El gran místico español Juan de la Cruz lo expresa así: Dios nos da épocas de fervor y luego nos las quita. En nuestras temporadas de fervor, Dios nos da consuelo, placer y seguridad dentro de nuestras relaciones, nuestra oración y nuestro trabajo (a veces con considerable pasión e intensidad). Esto es un don de Dios y está destinado a ser disfrutado. Pero Juan nos dice que, en cierto momento, Dios nos quita el placer y el consuelo y experimentamos una cierta noche oscura en la que donde antes sentíamos fuego, pasión, consuelo y seguridad, ahora sentiremos sequedad, aburrimiento, desilusión e inseguridad. Para Juan de la Cruz, todas las lunas de miel acaban por terminar.
¿Por qué? ¿Por qué Dios haría esto? ¿Por qué una luna de miel no puede durar para siempre?
Porque al final, aunque no al principio, nos impide ver con claridad. Inicialmente, todos esos sentimientos maravillosos que sentimos cuando nos enamoramos por primera vez, cuando empezamos a rezar profundamente por primera vez, y cuando empezamos a encontrar nuestras piernas en el mundo. Forman parte del plan de Dios y de su manera de hacernos avanzar. La pasión y el consuelo que sentimos nos ayudan a salir de nosotros mismos, más allá del miedo y del egoísmo. Pero, con el tiempo, los propios buenos sentimientos se convierten en un problema porque podemos quedarnos colgados de ellos en lugar de fijarnos en lo que hay detrás.
Las lunas de miel son maravillosas; pero, en una luna de miel, con demasiada frecuencia estamos más enamorados de estar enamorados y de toda la maravillosa energía que esto crea que de la persona que hay detrás de todos esos sentimientos. Lo mismo ocurre con la fe y la oración. Cuando empezamos a rezar en serio, a menudo estamos más enamorados de la experiencia de rezar y de lo que hace por nosotros que de Dios. En cualquier luna de miel, por muy intensos y puros que parezcan los sentimientos, esos sentimientos siguen siendo en parte acerca de nosotros mismos y no puramente acerca de la persona a la que creemos amar. Lamentablemente, por eso muchas lunas de miel cálidas y apasionadas acaban convirtiéndose en relaciones frías y sin pasión.

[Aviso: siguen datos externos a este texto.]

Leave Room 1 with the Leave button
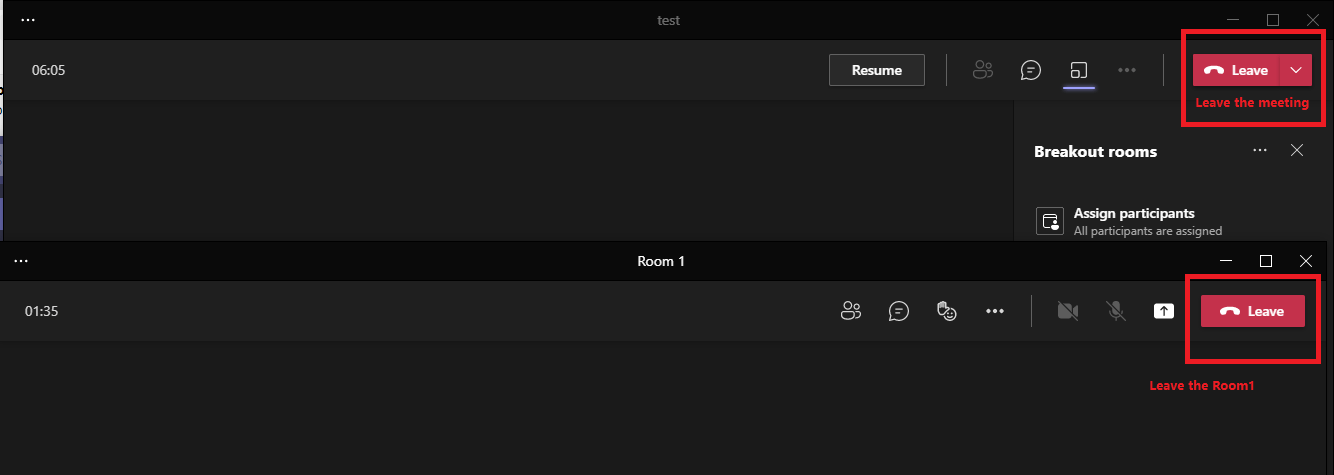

Hasta que no nos purificamos, y nos purificamos precisamente a través de noches oscuras de desilusión, seguimos buscándonos demasiado a nosotros mismos en el amor y en todo lo demás. Teresa de Lisieux solía advertir: «Ten cuidado de no buscarte a ti mismo en el amor, ¡así acabarás con el corazón roto!». Tendríamos menos corazones rotos si lo comprendiéramos. Además, antes de que nos purifique la desilusión, la mayoría de las lágrimas que derramamos, por muy real que sea el dolor o la pérdida, suelen decir más de nosotros que de la persona o la situación que supuestamente lloramos.
En todo esto hay malas y buenas noticias: La mala es que casi todo lo que consideramos valioso nos será arrebatado algún día. Todo será crucificado, incluido todo sentimiento de calidez y seguridad que tengamos. Pero la buena noticia es que todo nos será devuelto de nuevo, más profunda, más pura e incluso más apasionadamente que antes.

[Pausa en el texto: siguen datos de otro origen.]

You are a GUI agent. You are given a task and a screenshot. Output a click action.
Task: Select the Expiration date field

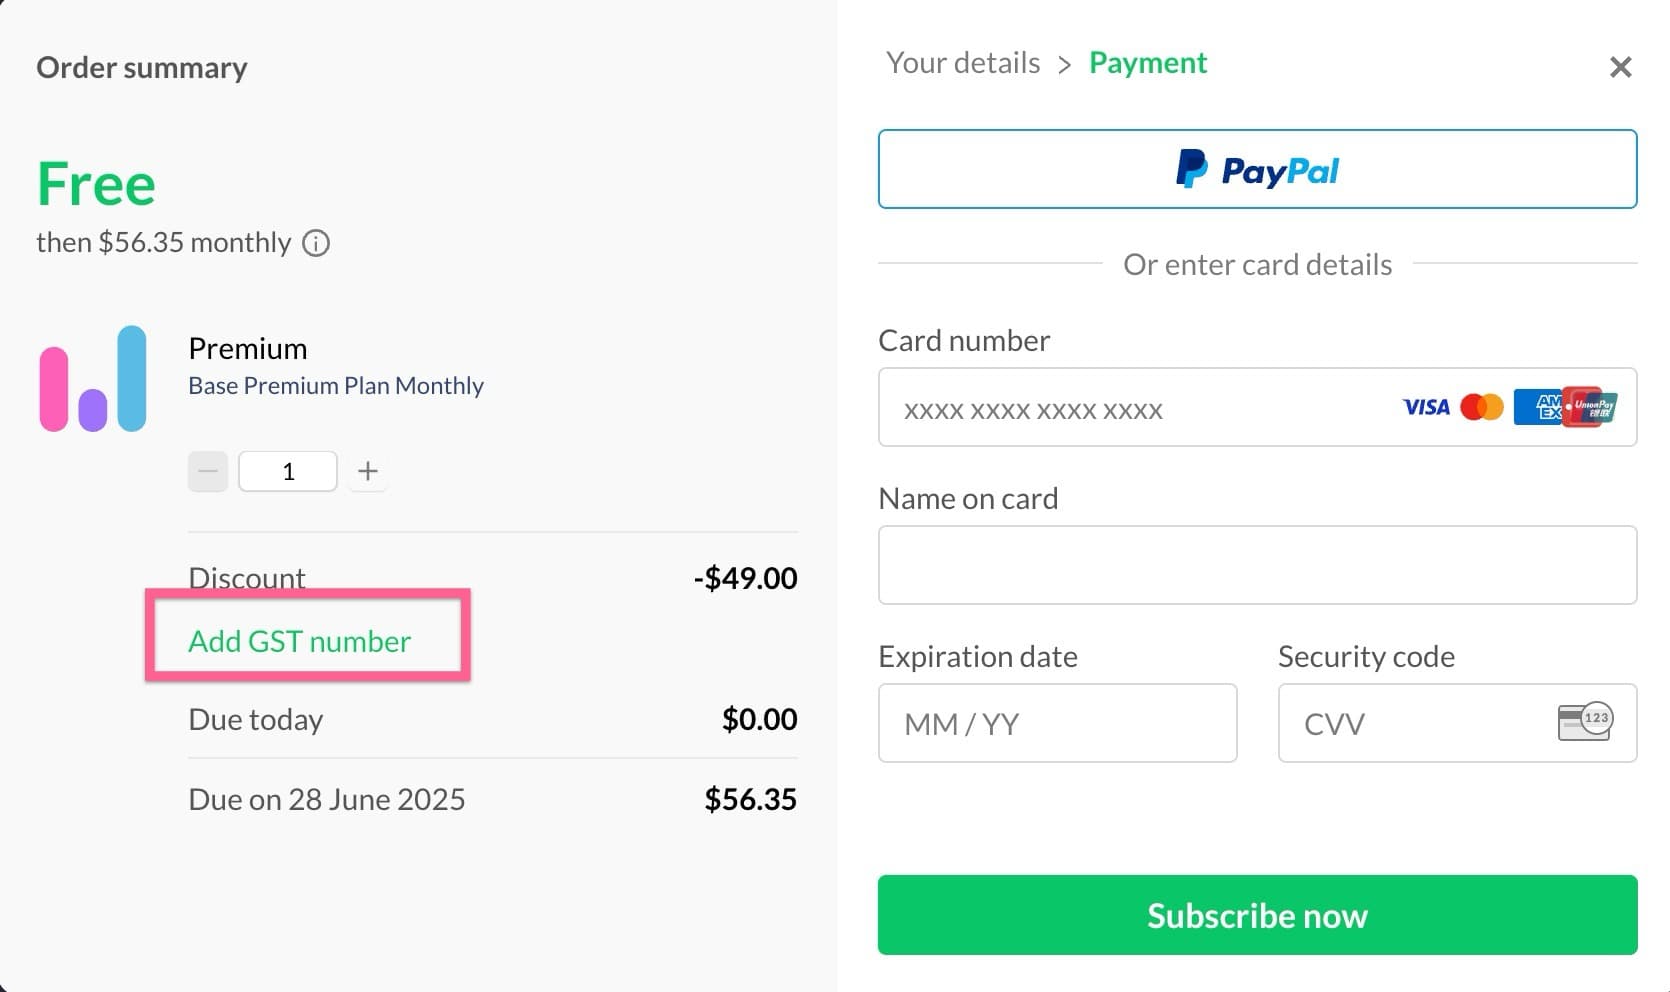(1057, 722)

Lo que hacen las noches oscuras del alma, los cataclismos del corazón, es quitarnos todo lo que sentimos como tierra firme, de modo que acabamos en caída libre, incapaces de agarrarnos a nada de lo que antes nos sostenía. Pero, al caer, nos acercamos a la roca firme, a Dios, a la realidad, a la verdad, al amor, a los demás, más allá de las ilusiones, más allá del egoísmo y más allá del amor interesado que puede disfrazarse de altruismo. La claridad en la vista llega después de la desilusión, la pureza del corazón llega después del desamor, y el amor verdadero llega después de que ha pasado la luna de miel.